Francie herself appears in a brief flashback in the 2006 series finale "All the Time in the World", in which Sydney is shown to have met her first fiancé, Danny Hecht, through Francie and her boyfriend.

==Development==
The character was named after Francie Calfo, the real-life vice president of drama development at Touchstone Television who shepherded Alias to series.

With Francie not involved in the "secret agent" plot lines of the series, the character was "pushed to the sidelines" just as Lena Olin was introduced as Sydney's mother Irina Derevko late in Season 1. Clued in by Alias creator and executive producer J. J. Abrams in October 2002 to the "switch" of her character, Dungey and Abrams discussed different ways to facilitate it. Dungey began secretly training with world champion kickboxer Benny "the Jet" Urquidez to prepare for the physicality of her new role. She quipped, "Jennifer [Garner] is a badass ... And if I'm going to have to get in there and tangle with her or any one of her fellow foes on the show, I've got to be ready."

Francie is murdered and Allison is introduced in "Phase One", which aired after Super Bowl XXXVII on January 26, 2003. Following the broadcast, Dungey noted that "Bad Francie" would continue playing the part of Sydney's friend for the purpose of espionage. She noted, "Even though some of the situations seem to be similar — me and Sydney in the house talking — you know Bad Francie is up to no good ... It's sooo good now. It is just delicious every time I get to jump into 'the Francinator.'"

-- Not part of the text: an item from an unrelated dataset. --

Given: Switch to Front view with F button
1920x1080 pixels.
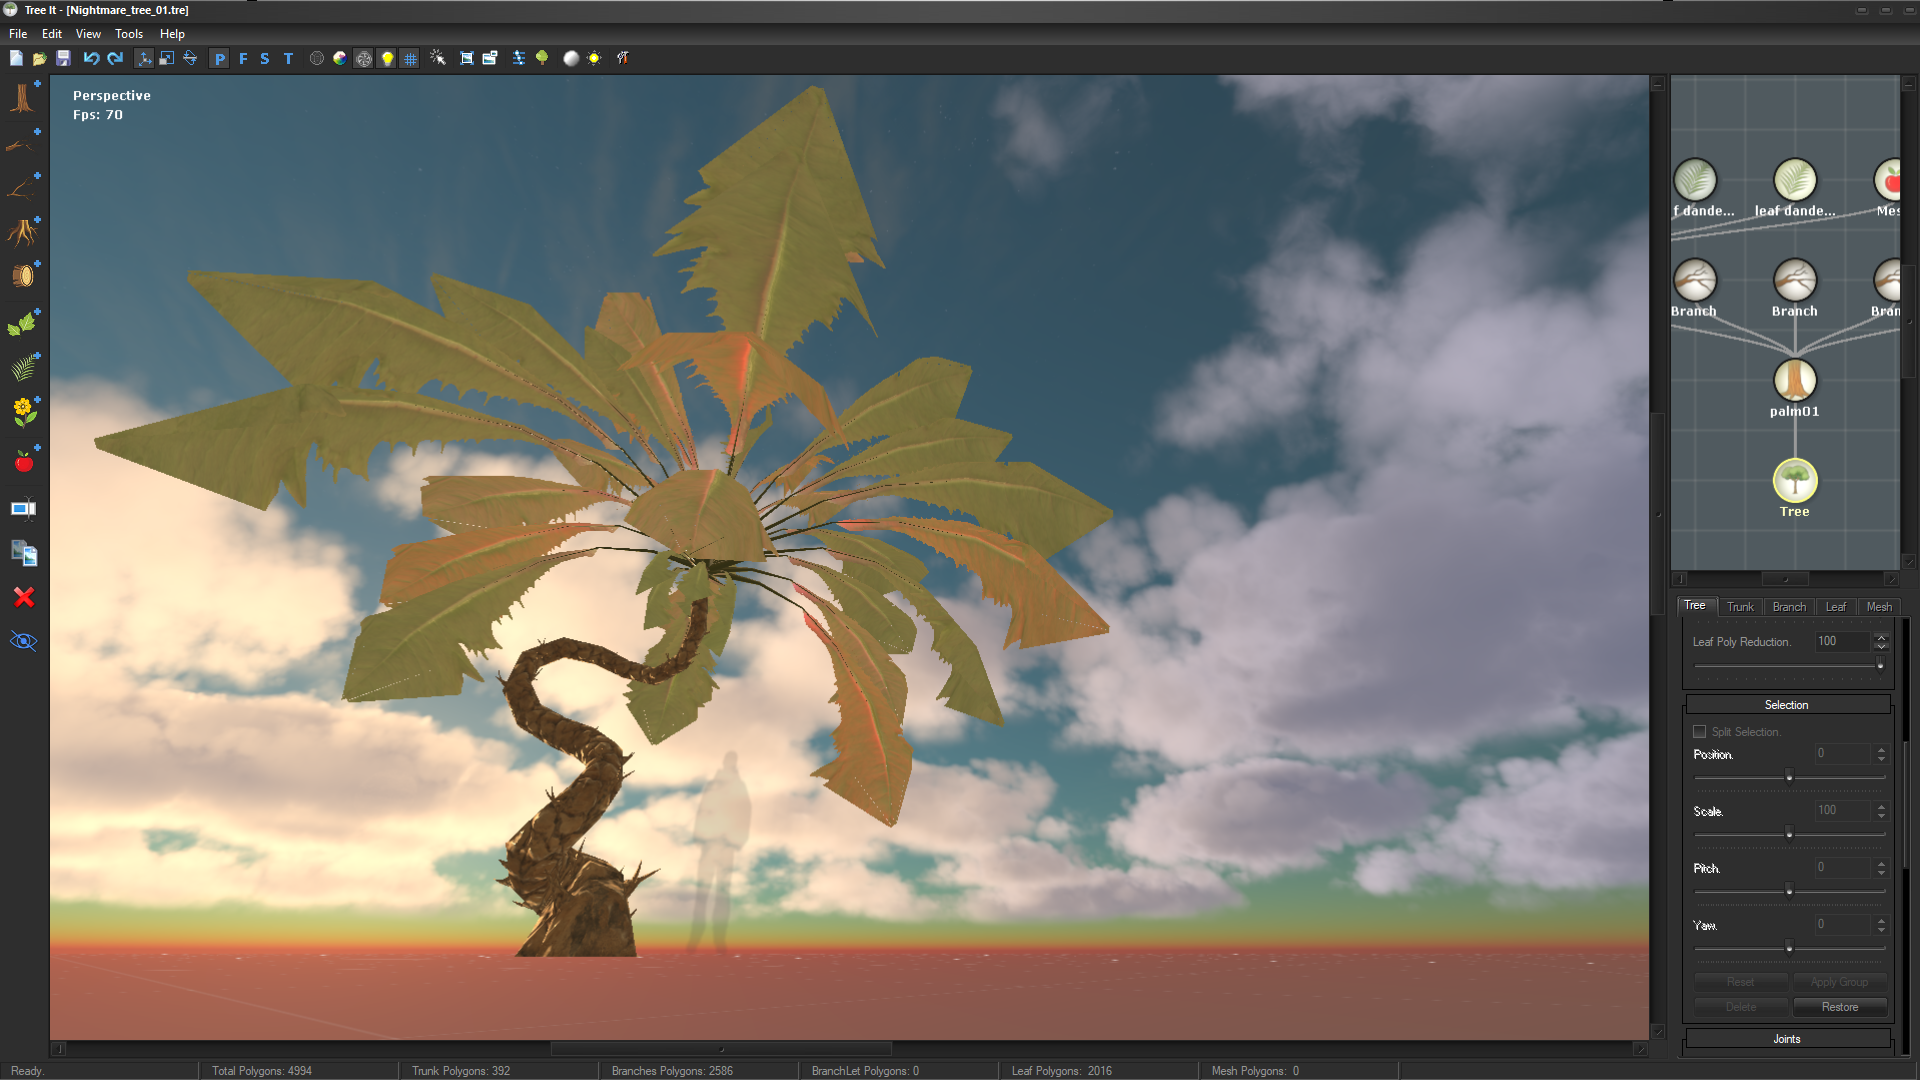Looking at the screenshot, I should [243, 59].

The events of "Phase One" initiated a "reboot" of sorts for the series, with the end of the SD-6 double agent storyline as well as Sydney's need to hide her profession from her friends (Will discovers the truth and Francie is now known to be dead).

Allison-as-Francie was repeatedly referred to as "Bad Francie" or "Evil Francie" by fans and the press.

==Plotlines==
===Allison Doren===
At the end of the second season, Will discovers Allison is not Francie. He attempts to warn Sydney by leaving a frantic voicemail message on her phone, when he is suddenly attacked by Allison, who attempts to strangle him. After failing to kill him, Will corners her with a knife and demands, "It's always been you? Allison?" Allison expresses remorse at what was happening, as she had apparently developed feelings for him during the months she spent posing as Francie. Allison knocks the knife away from Will, takes it, and stabs him with it. She hides Will's body in the bathtub shortly before Sydney arrives home.

Once home, Sydney relaxes on the couch beside Allison, checking her voicemail. She receives Will's message and manages to retain her composure, casually offering Allison ice cream, which Allison accepts. Sydney then excuses herself, hastily making her way to her bedroom to get a weapon, somehow realizing Will was right and "Francie" was a double. Allison appears in the doorway and reveals her mistake, "I just remembered. Francie doesn't like coffee ice cream," to which Sydney replies, "No, she doesn't."

The two engage in a desperate, brutal fight throughout the house during which most of the furniture and possessions are either used as weapons or destroyed. During the fight, Sydney finds Will's body in the bathroom, although she later learns he survived Allison's attack. The fight ends when Sydney manages to shoot Allison three times, once in the arm and twice in the chest.

Despite apparently dying, Allison is recovered by the Covenant and nursed back to health, turning up in the third season. Sydney confronts her in Sofia and shoots her. Allison heals rapidly and escapes from an ambulance transporting her to a hospital. Later, Will finds and confronts her, stabbing and killing her, in exactly the same manner as she had once stabbed him.